From his lookout on Sept. 11, 1777, Continental Army Gen. Adam Stephen saw Hessian troops marching along the 306-acre patch of land in Chester County that led to a huge defeat for the Continental Army and became the largest single-day battle of the Revolutionary War.
Bordered by Routes 202 and 926, the rolling hills of Crebilly Farm have served as an iconic centerpiece that some believe best accentuates the sweeping and natural beauty of Chester County and also acknowledges its past. For several years, grassroots community groups like Friends of Crebilly Farm and Neighbors for Crebilly have fought plans by Toll Brothers and other eager developers.
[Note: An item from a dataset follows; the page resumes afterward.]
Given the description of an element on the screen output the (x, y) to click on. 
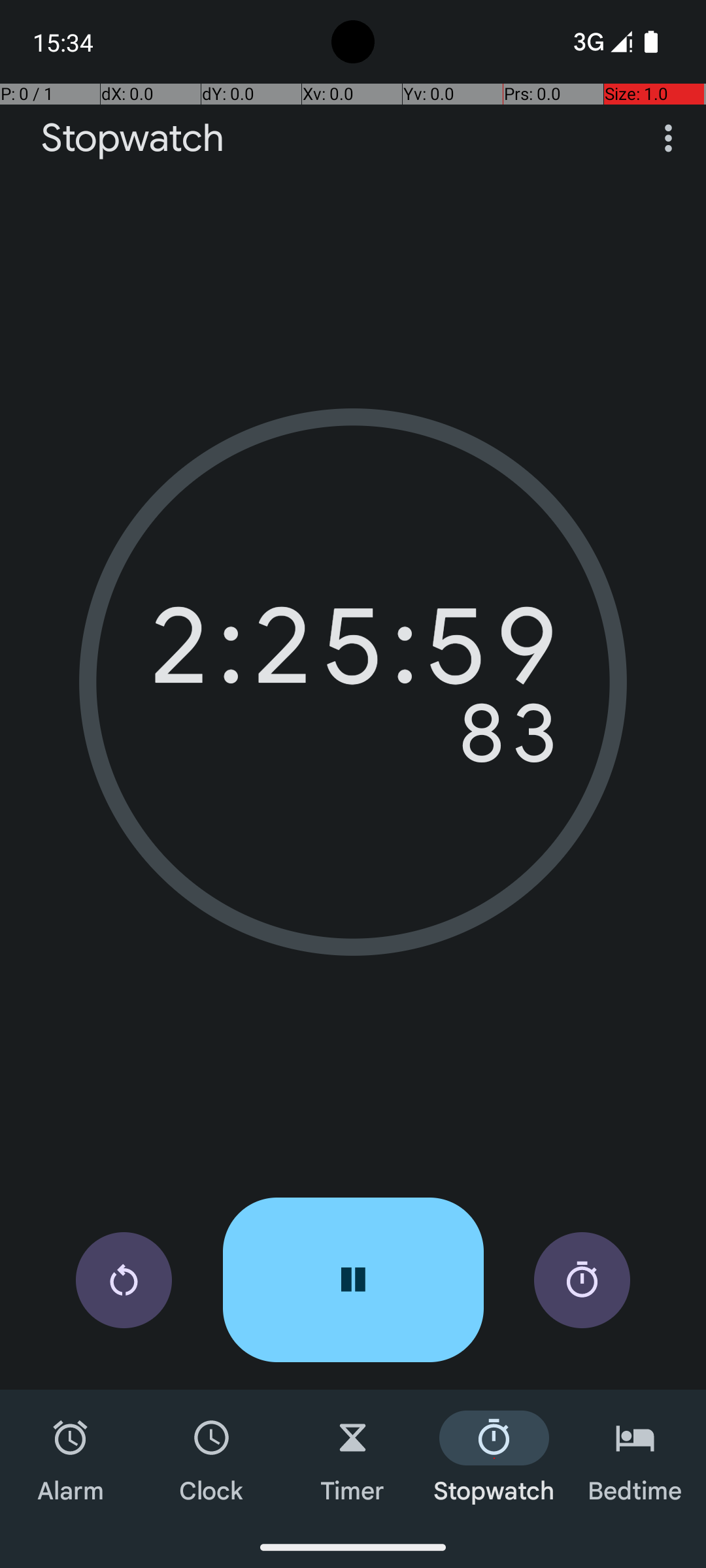
2:25:57 Element type: android.widget.TextView (352, 652)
Most recently, Natural Lands, the region’s oldest and largest land preservation nonprofit, has been engaged by Westtown Township and the farm’s owners to chart a conservation option for the revered property.
The fight waged in Westtown Township has become a familiar refrain throughout Chester County, and one that has too often awarded several lopsided victories to real estate developers who have slowly transformed the county’s shrinking natural landscape into a scorched-earth hodgepodge of development.
Over the past week, however, two victories of another kind aspired to reverse that trend. On April 4, the Westtown Township Board of Supervisors voted unanimously to enter into an agreement of sale for Crebilly Farm in order to purchase 208 acres of the property.
A second agreement, expected to be finalized soon, will enable Natural Lands to purchase up to four conservation easements on approximately 104 acres of the property. These acres, which contain most of the property’s buildings and residences, will remain on the market to be purchased by private buyers, who would be subject to the terms of the conservation easements.
In order to finalize the purchase, however, Natural Lands and Westtown Township must secure approximately $25.5 million in grant funding for the easements and the sale of the remaining 208 acres. As part of a process that is expected to last from 18 months to two years, township residents will need to go to the polls in November and vote in favor of a referendum for funding and agree to a tax increase to fund the purchase. In addition, federal, state, and county grants will need to be secured to create accessible open space and privately owned preserved land.
While the tasks that lay ahead of the Westtown Township supervisors, Natural Lands and the township’s residents appear insurmountable, saving a parcel of our definition is worth fighting for.